Thursday, 27 October 2005: 4:30 PM
Alvarado ABC (Hotel Albuquerque at Old Town)
Accurate calibration of radars is essential if rainfall is to be derived from conventional reflectivity observations, Z. If the polarisation parameter differential reflectivity, ZDR, is to be used as well as Z, then the precision of the Z calibration may be the limiting factor in accuracy of the derived rain rates. It has been suggested that the ratio of KDP/Z in rain is a well-defined function of ZDR, and that calibration of Z to 0.5dB can be achieved by computing the theoretical phase shift along a ray obtained by integrating the predicted KDP from the observed Z and ZDR. Differences between observed and predicted phase shifts are attributed to Z calibration errors, and are subsequently minimised by scaling observations of Z. This method has the advantage of avoiding the use of noisy KDP observations.

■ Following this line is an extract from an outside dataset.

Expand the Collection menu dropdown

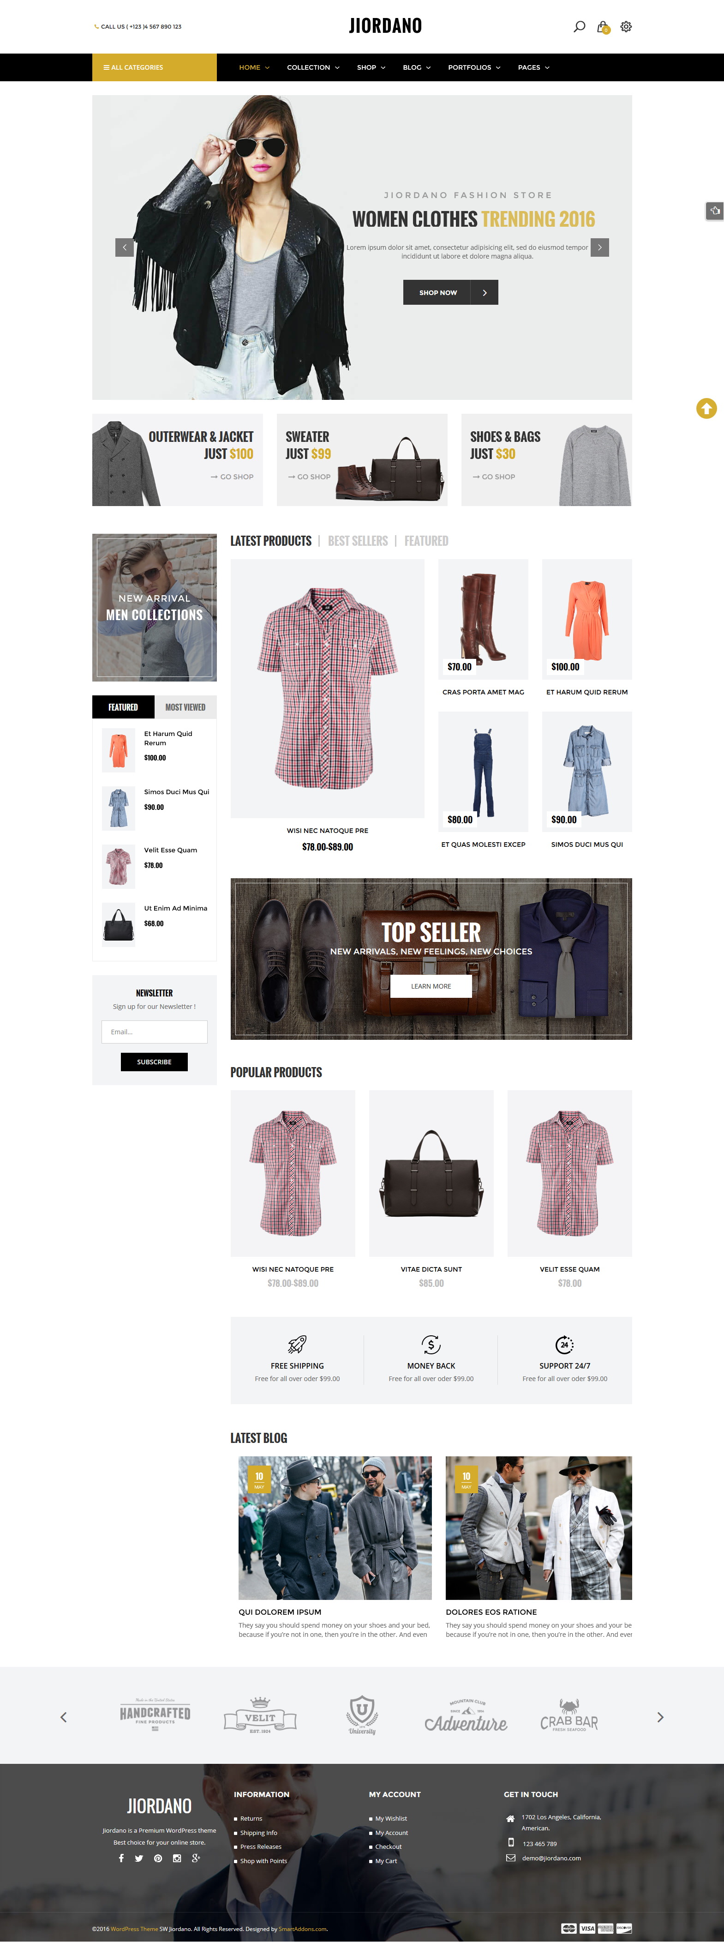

We present an analysis of C-band observations suggesting that accurate and consistent calibration can be achieved by limiting the data set to rays with small enough phase shifts so that attenuation of Z and ZDR is negligible. Rays where the consistency breaks down can be identified as containing hail. An alternative approach proposed in the literature is to assume that the radar has been independently calibrated, and use the consistency to find the appropriate drop shape model to be used on a particular day. Our results do not support this approach but instead suggest that the drop shape model does not change significantly with time.